I have been struck by the number of colleagues who have talked about remote meetings and challenged the Government’s position on that. It is the Government’s view that face-to-face democracy should remain in place and that physical attendance at meetings is important, not just to build strong working relationships, but to deliver good governance and democratic accountability. It is clearly right that councillors are regularly and routinely meeting other councillors in person and that members of the public can ask questions in person. Some of these measures were brought in during the pandemic. Now that the pandemic has passed, it is right to consider reversing those and getting back to that face-to-face democracy. However, we are looking at a call for evidence on this matter and we will publish the results of that as soon as possible.
It seems to me that it would be a good idea to consult parish councils in particular and to have a debate in the House of Commons when the Government have had their responses. For the Government to say what their view is, is one thing. For Parliament, which gives powers to authorities, to decide we do not want to tell them how to discuss using those powers is another. Those authorities are limited by the powers. In my view, they should not be limited in how they discuss them.

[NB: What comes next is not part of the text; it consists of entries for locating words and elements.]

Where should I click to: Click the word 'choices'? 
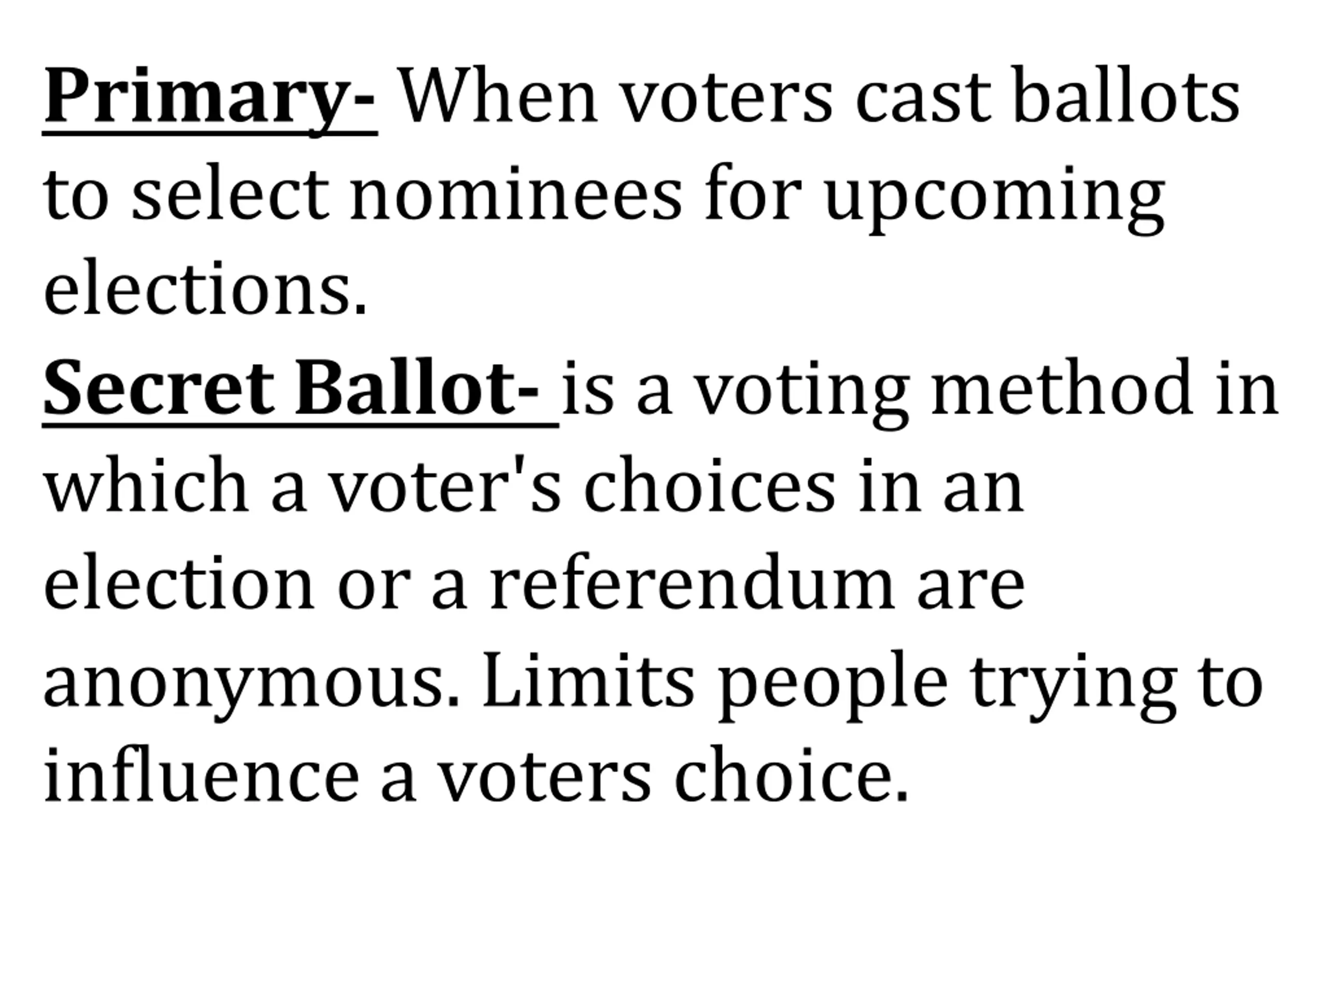[x=709, y=484]
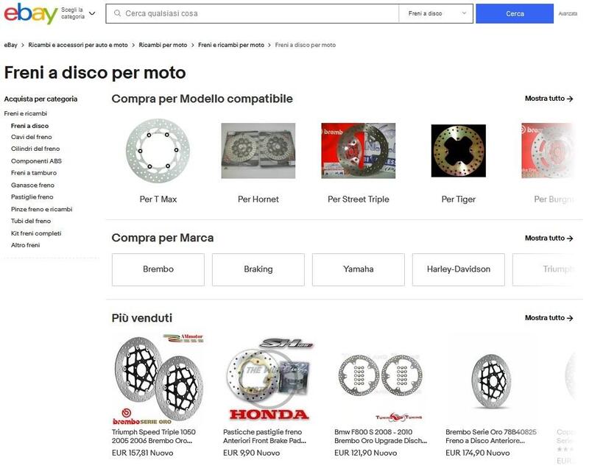Screen dimensions: 589x474
Task: Open the Per Hornet disc image
Action: click(258, 151)
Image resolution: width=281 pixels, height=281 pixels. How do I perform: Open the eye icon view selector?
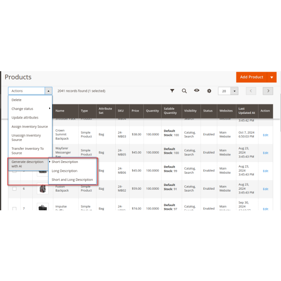click(197, 91)
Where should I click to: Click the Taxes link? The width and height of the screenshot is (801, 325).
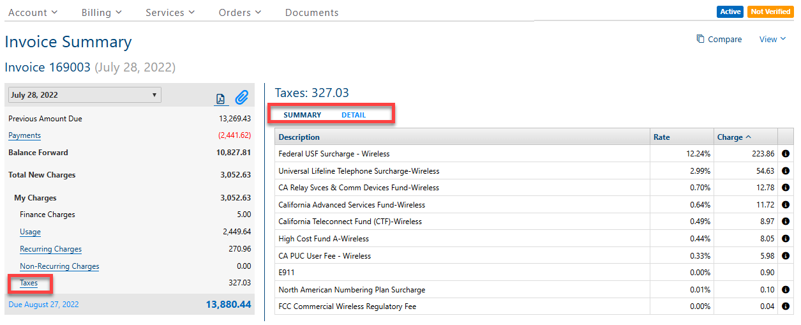click(x=29, y=283)
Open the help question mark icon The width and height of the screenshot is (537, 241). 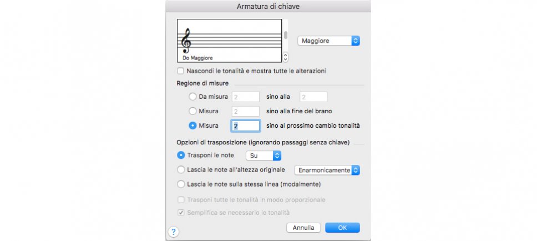point(173,232)
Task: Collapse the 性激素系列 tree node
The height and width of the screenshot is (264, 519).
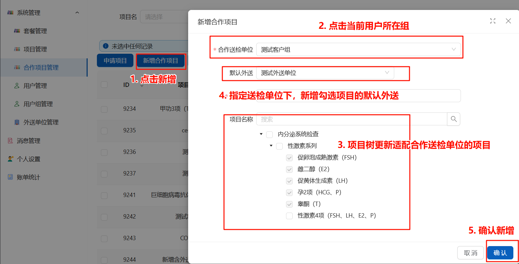Action: [x=271, y=146]
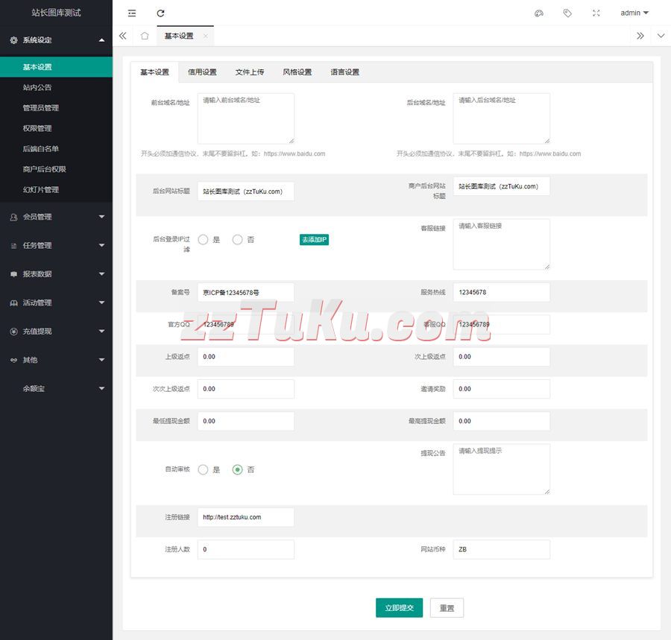Select 是 for 后台登录IP过滤
Viewport: 671px width, 640px height.
204,240
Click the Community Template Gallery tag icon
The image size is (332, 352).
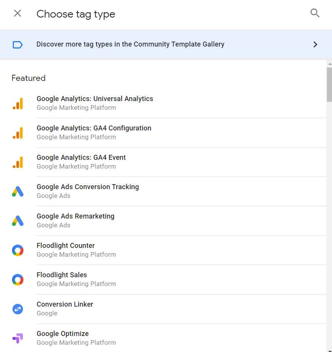pos(18,45)
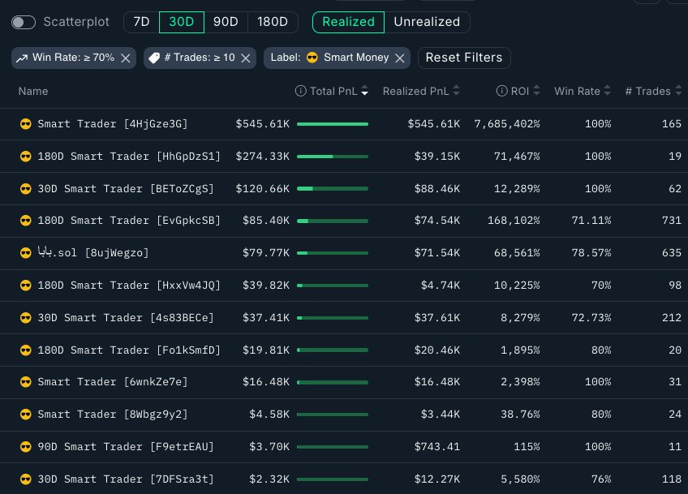
Task: Click the Reset Filters button
Action: (464, 58)
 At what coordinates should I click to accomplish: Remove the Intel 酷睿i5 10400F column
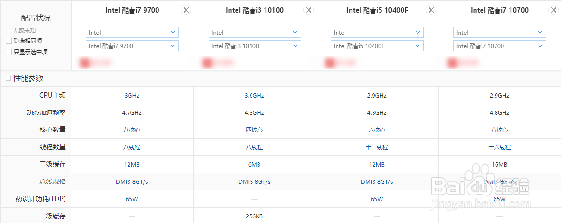[431, 10]
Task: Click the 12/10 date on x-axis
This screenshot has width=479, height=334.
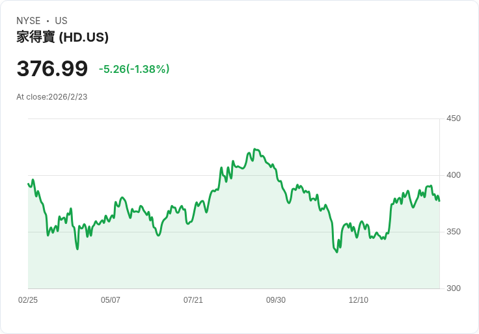Action: tap(359, 300)
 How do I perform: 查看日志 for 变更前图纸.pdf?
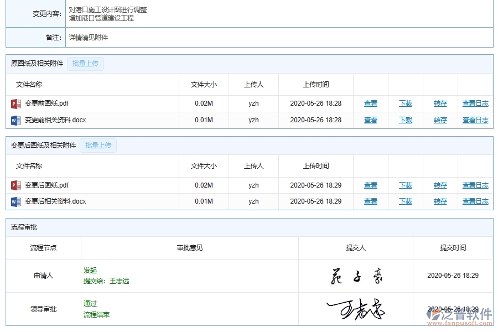(x=475, y=103)
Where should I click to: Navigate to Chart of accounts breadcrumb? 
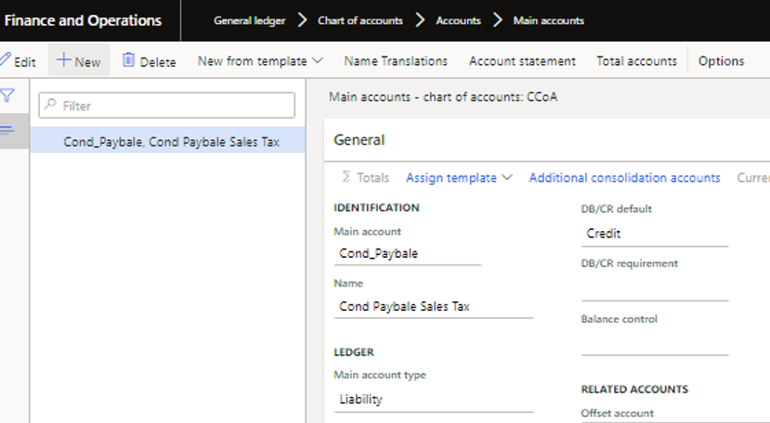(x=360, y=20)
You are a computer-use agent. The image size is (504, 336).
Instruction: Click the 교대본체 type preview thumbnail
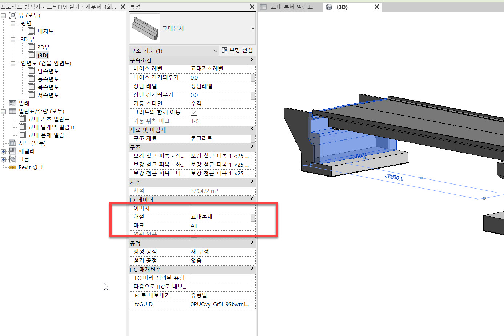pos(145,28)
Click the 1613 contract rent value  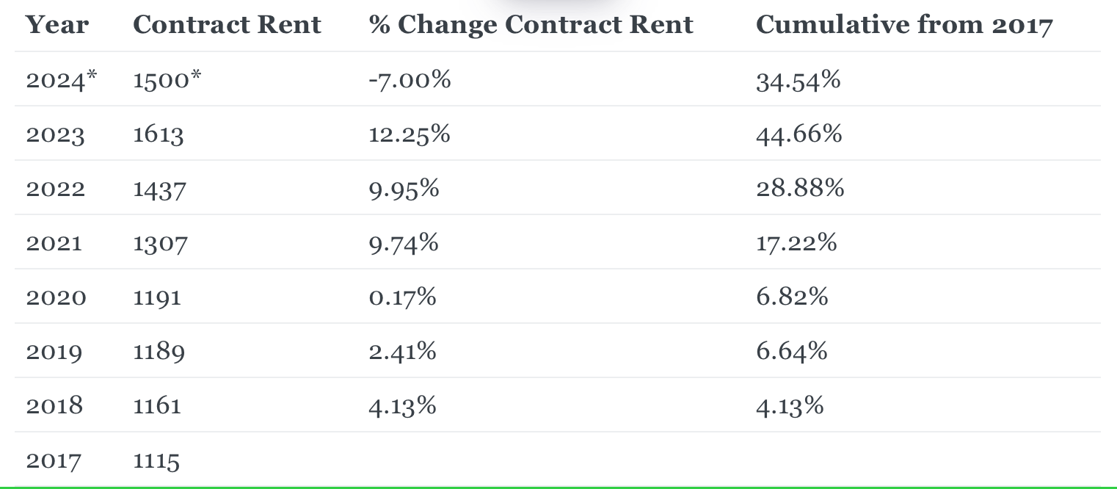point(159,134)
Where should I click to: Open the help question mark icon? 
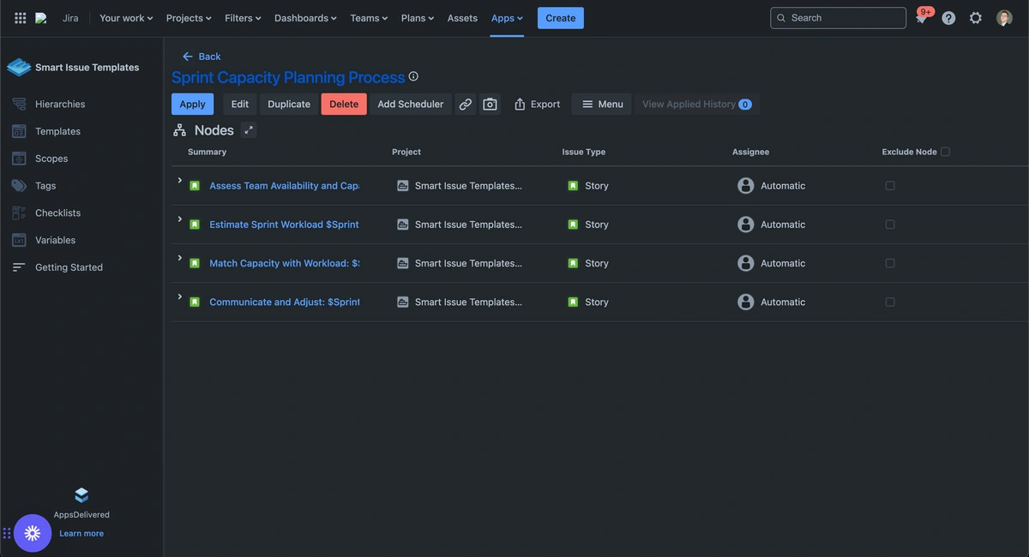pos(948,18)
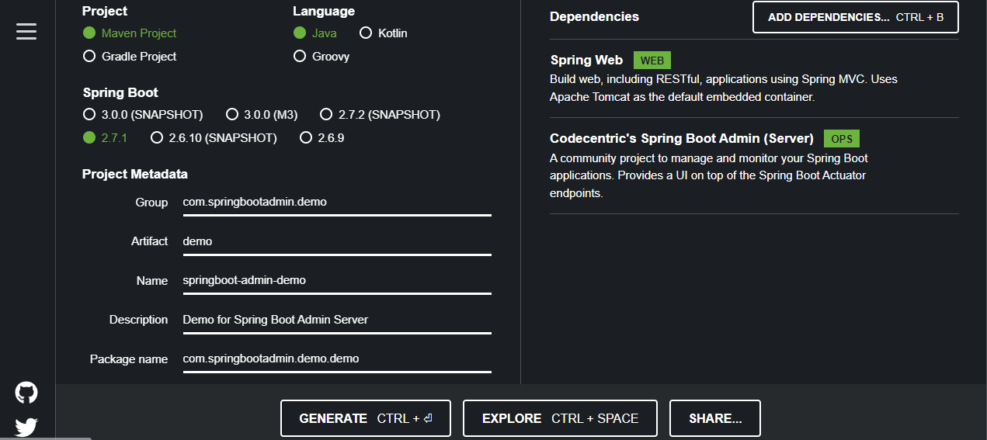Choose Spring Boot 2.7.2 (SNAPSHOT)

click(326, 115)
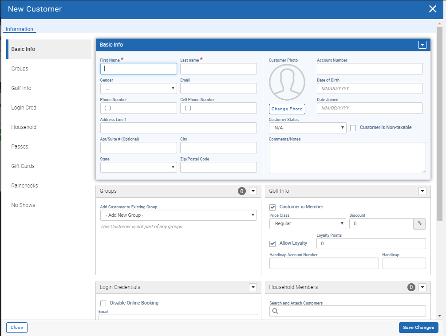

I thank the Father of the House for those comments. I can assure him that the Government are carefully considering his points, and those made by other colleagues.
I turn to rural-proofing and the vital role of rural areas—a point made by a number of colleagues, particularly my hon. Friend the Member for Buckingham. He asked how we will make sure that we abide by our commitments to rural-proofing in the Bill. I wish to be clear that we are fully behind the objectives to make sure that rural areas benefit from our levelling-up agendas. We want to make sure that the needs of people and businesses in rural areas are at the heart of policymaking, including through rural-proofing. The report that we published early last year demonstrates that we are making real progress on all sorts of issues, including digital connectivity and action to tackle rural crime.
My hon. Friend also asked about the use of agricultural land for food production—again, an issue close to the hearts of many of us who represent rural areas. The Government agree that we must seek to protect our food production and rural environments, and we will publish the consultation response on that issue very shortly.